More than three decades in the making, the 3D printing industry is finally ready for takeoff. Recently, both NASA and ESA have announced plans to use 3D printing in their space programs. While it may take a while for the actual printing operations on the moon to become fully operational, the aerospace industry is already using 3D printing for some of its parts, thus reaping cost benefits and faster delivery times.
One of the most advanced projects is NASA’s plan to take a printer into space this fall. “Space development has historically been an extremely costly, time-consuming and logistically complicated process”, says Grant Lowery, Marketing and Communications Manager at Made in Space. Everything that was necessary to complete a mission had to be built on Earth and transported into space.

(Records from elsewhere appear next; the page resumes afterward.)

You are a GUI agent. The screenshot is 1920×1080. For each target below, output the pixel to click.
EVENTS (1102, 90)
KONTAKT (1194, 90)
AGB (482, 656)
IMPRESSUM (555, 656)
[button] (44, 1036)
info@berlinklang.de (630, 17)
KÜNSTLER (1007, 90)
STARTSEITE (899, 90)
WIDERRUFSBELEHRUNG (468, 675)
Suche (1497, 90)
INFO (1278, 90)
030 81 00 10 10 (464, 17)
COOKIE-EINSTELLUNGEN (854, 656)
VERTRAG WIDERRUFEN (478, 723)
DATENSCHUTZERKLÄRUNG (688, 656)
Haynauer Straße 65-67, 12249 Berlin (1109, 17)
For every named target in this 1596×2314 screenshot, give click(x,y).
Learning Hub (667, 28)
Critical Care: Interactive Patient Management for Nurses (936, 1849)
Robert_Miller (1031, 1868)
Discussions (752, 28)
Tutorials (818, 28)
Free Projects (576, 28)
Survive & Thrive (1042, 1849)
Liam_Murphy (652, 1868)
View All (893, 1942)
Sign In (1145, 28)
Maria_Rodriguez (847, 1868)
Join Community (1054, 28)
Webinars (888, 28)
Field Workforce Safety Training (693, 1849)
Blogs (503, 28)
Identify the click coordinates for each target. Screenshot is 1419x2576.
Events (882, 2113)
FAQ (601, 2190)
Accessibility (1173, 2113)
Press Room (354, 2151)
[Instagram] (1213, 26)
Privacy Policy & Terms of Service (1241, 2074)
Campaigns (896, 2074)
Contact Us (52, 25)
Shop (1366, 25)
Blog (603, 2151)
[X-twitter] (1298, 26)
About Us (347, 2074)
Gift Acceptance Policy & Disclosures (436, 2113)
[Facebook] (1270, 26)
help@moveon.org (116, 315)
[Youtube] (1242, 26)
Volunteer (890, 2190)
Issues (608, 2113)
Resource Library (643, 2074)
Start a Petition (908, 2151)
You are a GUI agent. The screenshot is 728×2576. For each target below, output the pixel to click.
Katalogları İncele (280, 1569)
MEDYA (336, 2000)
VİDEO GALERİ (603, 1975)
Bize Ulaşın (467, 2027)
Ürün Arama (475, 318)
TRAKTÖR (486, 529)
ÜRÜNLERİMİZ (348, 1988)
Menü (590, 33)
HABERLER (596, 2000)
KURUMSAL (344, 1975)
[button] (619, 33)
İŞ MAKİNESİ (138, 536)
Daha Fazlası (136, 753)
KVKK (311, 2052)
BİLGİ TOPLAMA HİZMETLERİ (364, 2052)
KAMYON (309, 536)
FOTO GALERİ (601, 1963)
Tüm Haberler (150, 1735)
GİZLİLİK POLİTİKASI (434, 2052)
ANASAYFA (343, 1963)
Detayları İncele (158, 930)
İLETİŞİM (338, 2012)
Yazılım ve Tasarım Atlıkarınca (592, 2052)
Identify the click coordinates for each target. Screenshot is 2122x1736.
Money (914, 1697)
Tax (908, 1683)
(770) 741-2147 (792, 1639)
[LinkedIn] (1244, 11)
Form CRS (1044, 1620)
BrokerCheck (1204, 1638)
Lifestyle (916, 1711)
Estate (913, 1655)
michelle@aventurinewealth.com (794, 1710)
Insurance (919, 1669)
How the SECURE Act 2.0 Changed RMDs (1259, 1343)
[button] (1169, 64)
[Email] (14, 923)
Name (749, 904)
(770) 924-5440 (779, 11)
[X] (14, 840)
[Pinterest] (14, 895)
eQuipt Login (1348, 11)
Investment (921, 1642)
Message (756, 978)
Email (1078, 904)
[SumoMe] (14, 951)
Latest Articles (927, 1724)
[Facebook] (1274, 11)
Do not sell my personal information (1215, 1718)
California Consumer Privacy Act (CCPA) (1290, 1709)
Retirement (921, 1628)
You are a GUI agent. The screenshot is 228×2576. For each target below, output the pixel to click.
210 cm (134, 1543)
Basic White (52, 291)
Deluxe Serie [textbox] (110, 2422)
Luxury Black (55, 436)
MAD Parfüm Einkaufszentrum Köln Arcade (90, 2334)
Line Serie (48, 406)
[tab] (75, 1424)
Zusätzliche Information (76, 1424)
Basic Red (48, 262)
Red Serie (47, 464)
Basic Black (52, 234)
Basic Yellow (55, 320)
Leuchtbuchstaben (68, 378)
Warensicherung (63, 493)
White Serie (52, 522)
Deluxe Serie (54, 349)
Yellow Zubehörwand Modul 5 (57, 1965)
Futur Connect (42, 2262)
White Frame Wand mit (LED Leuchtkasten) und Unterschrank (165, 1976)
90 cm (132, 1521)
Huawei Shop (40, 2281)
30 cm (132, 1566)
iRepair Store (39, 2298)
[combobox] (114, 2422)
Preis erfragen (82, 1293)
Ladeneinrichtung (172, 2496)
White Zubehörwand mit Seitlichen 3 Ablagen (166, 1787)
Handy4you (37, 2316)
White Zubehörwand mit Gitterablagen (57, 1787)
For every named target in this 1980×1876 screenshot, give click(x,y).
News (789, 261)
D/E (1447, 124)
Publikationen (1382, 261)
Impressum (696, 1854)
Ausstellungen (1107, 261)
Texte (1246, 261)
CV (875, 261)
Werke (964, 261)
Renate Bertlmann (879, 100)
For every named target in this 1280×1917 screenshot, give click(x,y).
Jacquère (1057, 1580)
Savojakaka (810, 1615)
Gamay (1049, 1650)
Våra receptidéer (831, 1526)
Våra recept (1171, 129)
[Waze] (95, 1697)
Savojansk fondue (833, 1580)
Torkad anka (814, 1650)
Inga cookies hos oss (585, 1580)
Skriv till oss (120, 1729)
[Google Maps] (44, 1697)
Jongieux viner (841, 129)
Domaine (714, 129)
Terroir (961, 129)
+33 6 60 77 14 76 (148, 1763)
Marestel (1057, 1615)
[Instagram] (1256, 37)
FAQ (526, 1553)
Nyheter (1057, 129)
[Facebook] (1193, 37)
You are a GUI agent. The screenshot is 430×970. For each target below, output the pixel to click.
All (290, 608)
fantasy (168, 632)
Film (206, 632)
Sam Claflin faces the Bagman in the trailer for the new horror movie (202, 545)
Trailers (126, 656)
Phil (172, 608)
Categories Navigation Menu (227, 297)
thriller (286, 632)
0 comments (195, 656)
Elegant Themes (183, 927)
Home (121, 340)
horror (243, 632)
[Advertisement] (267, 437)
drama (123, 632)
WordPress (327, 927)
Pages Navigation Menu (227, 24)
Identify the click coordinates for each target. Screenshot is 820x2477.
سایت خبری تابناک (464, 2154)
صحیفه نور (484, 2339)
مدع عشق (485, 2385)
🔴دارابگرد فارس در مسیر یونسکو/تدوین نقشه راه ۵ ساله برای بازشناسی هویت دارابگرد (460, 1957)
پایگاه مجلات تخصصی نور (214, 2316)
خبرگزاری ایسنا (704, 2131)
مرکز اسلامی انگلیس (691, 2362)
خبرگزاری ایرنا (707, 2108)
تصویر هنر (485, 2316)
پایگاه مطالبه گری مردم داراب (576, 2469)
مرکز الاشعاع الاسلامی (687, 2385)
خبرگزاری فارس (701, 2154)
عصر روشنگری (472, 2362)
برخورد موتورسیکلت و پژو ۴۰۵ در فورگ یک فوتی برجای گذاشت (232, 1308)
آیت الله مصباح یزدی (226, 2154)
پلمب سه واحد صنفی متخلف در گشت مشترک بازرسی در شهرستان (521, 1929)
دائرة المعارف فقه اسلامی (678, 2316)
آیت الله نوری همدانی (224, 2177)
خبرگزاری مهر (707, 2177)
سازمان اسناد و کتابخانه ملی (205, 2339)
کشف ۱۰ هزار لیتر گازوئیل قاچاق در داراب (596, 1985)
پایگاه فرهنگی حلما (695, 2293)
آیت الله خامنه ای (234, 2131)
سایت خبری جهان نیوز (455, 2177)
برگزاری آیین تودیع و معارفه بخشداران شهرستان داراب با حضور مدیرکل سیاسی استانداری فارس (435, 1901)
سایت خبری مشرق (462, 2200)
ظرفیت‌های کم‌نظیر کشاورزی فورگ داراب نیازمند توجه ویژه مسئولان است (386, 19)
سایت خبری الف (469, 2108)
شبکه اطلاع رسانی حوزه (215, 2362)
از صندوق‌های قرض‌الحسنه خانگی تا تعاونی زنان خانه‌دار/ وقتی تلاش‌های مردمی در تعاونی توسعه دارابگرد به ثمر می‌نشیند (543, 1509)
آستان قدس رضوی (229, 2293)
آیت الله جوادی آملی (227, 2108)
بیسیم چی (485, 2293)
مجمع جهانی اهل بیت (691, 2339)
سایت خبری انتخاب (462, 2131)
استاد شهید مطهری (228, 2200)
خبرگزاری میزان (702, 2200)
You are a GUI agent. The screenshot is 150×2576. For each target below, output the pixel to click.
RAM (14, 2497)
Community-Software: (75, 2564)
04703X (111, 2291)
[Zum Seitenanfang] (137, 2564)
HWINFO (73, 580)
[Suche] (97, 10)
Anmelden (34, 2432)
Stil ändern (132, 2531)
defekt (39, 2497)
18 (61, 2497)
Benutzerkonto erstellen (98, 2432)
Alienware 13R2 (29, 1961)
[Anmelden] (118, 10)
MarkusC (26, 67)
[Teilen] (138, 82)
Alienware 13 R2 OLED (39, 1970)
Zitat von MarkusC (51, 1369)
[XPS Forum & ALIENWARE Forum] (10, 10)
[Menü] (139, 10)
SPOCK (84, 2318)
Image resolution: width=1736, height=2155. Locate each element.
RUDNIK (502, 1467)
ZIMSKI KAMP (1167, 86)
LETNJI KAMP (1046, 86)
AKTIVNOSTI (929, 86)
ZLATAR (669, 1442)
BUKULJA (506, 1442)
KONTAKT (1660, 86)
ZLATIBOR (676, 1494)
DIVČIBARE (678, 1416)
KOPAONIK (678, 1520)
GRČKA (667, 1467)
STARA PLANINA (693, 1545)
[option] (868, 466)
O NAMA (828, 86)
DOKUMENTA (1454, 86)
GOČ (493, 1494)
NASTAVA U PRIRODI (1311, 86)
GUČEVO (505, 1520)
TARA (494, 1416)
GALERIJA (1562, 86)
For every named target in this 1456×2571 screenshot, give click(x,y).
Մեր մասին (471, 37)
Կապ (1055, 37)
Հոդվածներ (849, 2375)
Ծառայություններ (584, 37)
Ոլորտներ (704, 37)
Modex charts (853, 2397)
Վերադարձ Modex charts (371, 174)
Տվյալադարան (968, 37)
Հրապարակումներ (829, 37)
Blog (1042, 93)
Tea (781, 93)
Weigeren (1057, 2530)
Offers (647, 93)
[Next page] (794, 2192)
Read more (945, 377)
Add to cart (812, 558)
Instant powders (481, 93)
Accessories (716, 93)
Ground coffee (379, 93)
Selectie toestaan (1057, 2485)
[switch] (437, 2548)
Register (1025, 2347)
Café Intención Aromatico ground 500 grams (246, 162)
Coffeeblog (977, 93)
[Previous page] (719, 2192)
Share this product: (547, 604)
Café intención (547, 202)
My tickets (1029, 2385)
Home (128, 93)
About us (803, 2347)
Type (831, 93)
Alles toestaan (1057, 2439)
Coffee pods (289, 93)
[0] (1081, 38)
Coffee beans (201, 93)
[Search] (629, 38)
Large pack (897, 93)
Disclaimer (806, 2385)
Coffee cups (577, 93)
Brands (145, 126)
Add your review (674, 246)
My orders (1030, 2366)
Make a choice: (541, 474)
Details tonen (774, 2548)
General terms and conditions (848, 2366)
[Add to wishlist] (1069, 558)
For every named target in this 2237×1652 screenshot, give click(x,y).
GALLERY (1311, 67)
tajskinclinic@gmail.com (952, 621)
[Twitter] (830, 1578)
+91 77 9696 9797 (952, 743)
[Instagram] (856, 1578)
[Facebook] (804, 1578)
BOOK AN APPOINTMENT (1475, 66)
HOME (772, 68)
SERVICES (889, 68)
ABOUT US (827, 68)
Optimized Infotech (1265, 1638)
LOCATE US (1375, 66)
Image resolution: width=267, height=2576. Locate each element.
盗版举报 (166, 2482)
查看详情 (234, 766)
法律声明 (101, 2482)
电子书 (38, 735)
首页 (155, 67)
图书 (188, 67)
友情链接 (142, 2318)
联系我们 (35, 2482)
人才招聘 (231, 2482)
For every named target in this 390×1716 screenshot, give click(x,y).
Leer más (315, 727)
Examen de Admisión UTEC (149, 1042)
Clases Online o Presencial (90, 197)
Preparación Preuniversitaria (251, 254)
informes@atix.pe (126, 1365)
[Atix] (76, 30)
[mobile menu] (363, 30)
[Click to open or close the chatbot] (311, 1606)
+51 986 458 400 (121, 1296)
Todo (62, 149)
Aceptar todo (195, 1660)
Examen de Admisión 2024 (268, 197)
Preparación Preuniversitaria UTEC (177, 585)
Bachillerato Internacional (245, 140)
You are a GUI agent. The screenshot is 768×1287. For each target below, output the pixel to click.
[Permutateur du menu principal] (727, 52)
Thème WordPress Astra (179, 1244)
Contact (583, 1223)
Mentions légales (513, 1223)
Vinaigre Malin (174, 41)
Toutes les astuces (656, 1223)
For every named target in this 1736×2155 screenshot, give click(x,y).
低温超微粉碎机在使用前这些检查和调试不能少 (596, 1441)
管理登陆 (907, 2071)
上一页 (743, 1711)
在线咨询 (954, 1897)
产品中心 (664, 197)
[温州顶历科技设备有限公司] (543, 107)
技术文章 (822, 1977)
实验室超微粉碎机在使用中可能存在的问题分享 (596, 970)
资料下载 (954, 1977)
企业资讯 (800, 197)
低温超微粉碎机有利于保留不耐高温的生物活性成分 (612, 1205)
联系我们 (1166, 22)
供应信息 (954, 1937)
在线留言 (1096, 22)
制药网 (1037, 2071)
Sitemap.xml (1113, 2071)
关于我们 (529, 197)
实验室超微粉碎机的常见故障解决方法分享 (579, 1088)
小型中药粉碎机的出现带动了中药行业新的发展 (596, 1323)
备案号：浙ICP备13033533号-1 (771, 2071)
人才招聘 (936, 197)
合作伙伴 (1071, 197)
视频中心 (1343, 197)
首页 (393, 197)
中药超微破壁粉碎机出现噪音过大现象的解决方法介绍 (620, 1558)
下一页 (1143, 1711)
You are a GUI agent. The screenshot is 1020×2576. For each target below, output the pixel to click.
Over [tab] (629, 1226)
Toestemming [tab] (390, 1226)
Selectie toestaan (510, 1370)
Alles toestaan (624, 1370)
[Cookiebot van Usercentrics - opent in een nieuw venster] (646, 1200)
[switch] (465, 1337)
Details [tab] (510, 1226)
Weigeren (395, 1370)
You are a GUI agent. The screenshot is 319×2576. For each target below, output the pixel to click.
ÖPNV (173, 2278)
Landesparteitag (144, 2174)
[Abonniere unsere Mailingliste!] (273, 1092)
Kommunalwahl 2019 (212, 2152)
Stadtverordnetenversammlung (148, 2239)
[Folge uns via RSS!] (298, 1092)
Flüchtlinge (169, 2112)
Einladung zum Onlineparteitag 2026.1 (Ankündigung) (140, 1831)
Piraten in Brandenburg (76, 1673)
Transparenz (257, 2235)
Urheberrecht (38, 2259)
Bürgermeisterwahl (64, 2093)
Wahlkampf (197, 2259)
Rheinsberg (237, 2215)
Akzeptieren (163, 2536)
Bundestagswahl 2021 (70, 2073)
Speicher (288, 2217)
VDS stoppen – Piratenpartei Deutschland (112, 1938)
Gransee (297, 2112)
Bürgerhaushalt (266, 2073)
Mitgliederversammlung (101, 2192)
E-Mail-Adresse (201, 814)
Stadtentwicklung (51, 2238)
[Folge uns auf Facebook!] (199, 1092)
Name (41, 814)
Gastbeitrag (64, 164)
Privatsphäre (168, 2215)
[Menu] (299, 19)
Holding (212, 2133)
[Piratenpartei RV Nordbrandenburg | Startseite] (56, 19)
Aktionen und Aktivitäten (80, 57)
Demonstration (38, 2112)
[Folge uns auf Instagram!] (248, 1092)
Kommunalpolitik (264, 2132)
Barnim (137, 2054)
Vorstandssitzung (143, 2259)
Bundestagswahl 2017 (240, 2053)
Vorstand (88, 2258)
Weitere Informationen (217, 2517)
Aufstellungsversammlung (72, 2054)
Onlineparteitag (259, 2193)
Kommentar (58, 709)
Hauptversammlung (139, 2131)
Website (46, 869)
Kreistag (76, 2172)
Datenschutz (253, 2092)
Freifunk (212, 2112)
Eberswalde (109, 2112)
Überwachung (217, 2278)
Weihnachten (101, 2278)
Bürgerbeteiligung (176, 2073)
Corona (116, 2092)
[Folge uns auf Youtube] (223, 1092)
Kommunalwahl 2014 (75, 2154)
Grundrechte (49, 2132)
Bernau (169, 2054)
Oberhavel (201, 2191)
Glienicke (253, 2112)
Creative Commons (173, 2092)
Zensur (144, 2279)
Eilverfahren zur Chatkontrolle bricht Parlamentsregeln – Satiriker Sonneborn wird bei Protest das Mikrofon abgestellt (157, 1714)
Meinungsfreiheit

Printing on demand will not only eliminate the need to take a complete set of spare parts on a mission but will also enhance safety in case a mechanical part fails and needs to be replaced. “I remember actually breaking a tool on a mission”, says one astronaut in a news video. He had to wait for a shuttle to bring him a new one to continue his work. In a future scenario, the CAD files for the tool could be sent to the 3D printer and the new tool would be ready in minutes.
Naturally, for critical jobs like this, not just any 3D printer will do. NASA is currently working with Silicon Valley start-up Made in Space to develop a printer that works in zero gravity settings. This is quite a challenge: “The environment is unforgiving and always dangerous. We have to build everything with different factors in mind,” explains Lowery, referring to differences in thermal processes and mechanics. After years of research and development, the printers were tested during four microgravity flights lasting several hours. The test runs were successful and Made in Space was awarded a contract with NASA to deliver the first printer to the International Space Station in the fall of 2014.
The goals of this experiment are to provide a scientific foundation for future 3D printing in space, to demonstrate the long-term effects of microgravity on 3D printing and to deliver valuable feedback for a later version of a printing facility scheduled to be delivered to the ISS in 2015. Yet, the team at Made in Space has even more ambitious goals: “Our team members all have significant personal interest in driving space development and exploration. They want to go to space themselves — they want everyone to be able to go to space”, says Lowery.
The European Space Agency ESA is also taking advantage of the new technology. As a first step starting in 2009, ESA has been using 3D printing or additive manufacturing, a term that also describes 3D printing processes, to duplicate items that have actually been in space. Meanwhile, the techniques have become more sophisticated so that parts are now manufactured that require less material and energy to make. One part of the plumbing of ESA’s Columbus Space Station, the water-on-off-valve (woov), was made of titanium instead of stainless steel in an additive manufacturing process, which not only enhanced the stability of the valve but also reduced its mass by 40 percent.